Background

Tuberculosis (TB) disease remains the leading cause of death from a single infectious agent globally, and although the number of underreported and underdiagnosed cases continues to trend downward, the gap between incident cases and reported cases in 2019 was estimated to be approximately three million worldwide [1]. This gap in disease detection not only contributes to ongoing transmission, but also reduces the probability of treatment success, particularly for individuals infected with strains of Mycobacterium tuberculosis (Mtb) that are drug resistant. In 2018 the World Health Organization (WHO) estimated that only one in three individuals resistant to rifampicin and isoniazid, known as multi-drug resistant TB (MDR-TB), were enrolled in appropriate treatment [1, 2], due to the lack of accurate and timely diagnostic solutions for drug resistance detection. The recent introduction of rapid molecular based methods that simultaneously detect the presence of Mtb and rifampicin resistance has provided an opportunity to reduce this diagnostic gap. Understanding factors associated with missed cases and identifying sub-populations at increased risk for drug resistance will allow for more efficient utilization of limited programmatic resources.

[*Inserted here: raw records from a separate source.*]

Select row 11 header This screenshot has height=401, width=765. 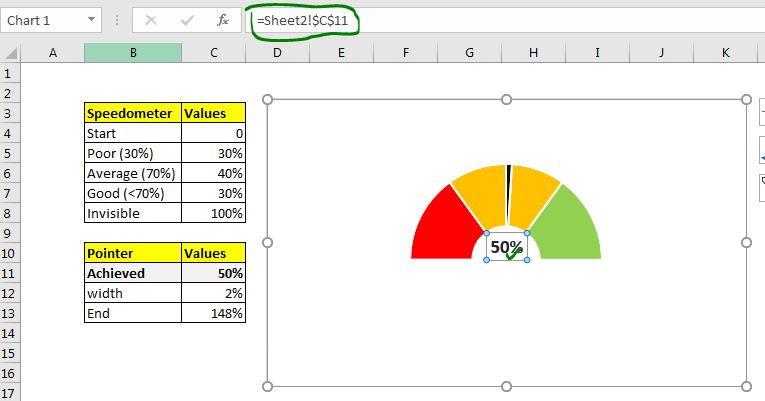(10, 273)
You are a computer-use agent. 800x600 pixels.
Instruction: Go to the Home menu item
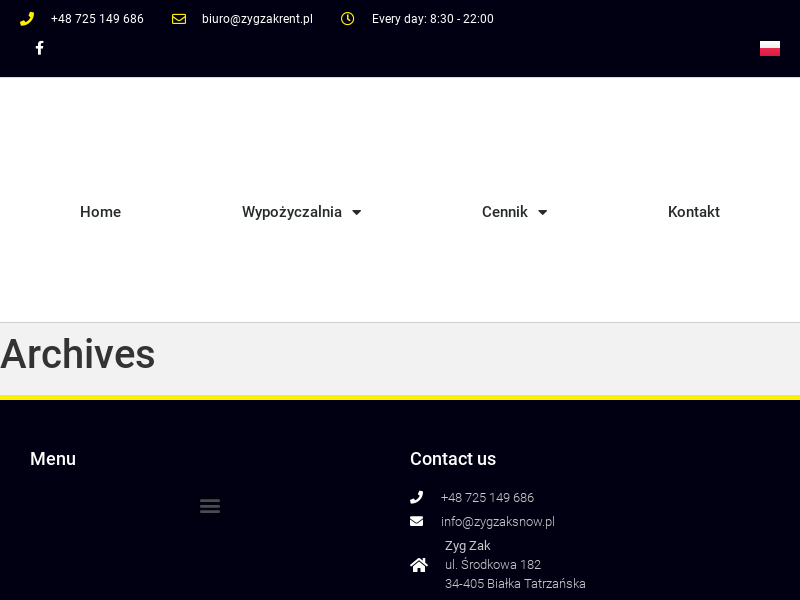pyautogui.click(x=100, y=212)
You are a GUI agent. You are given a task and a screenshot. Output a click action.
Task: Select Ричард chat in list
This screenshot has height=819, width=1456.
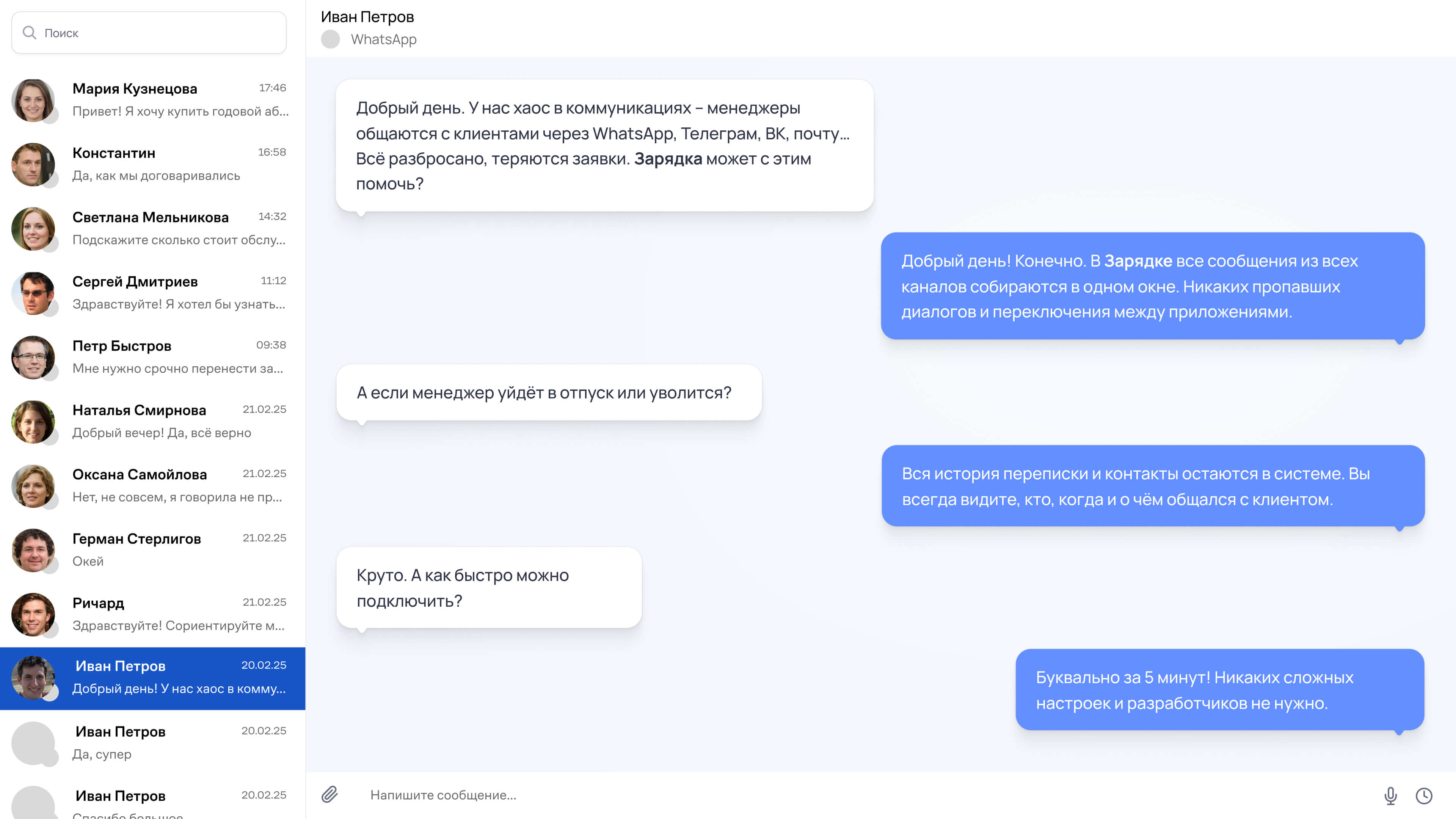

Globally, TB incidence is significantly higher in males compared to females, and in 2018, the WHO reported that that 56% of the global TB burden was among adult males, 32% among adult females, and 12% among children [1, 3]. Although country-specific variation in sex distribution of incident TB has been identified [4], incomplete age disaggregation of TB surveillance data has complicated disease burden estimates for young adults and has hampered our understanding of risk of both TB disease and drug resistance among these age groups [5]. Additionally, previous treatment for TB has emerged as the most significant predictor of MDR-TB worldwide, however a growing proportion of individuals without a history of previous treatment are being diagnosed with MDR-TB, indicating the need for more resistance testing in groups not traditionally at risk of drug resistance [6,7,8,9]. There is less consensus regarding other risk factors associated with resistant disease, and while multiple studies indicate that female sex [7, 8, 10] and younger age [6, 7, 11] are associated with increased risk of MDR-TB, other studies demonstrate that older age [12] and male sex [13, 14] are associated with increased risk of resistance. This lack of granular country-level data of both age and sex distribution of disease continues to hamper programmatic targeting for both Mtb case finding and resistance detection.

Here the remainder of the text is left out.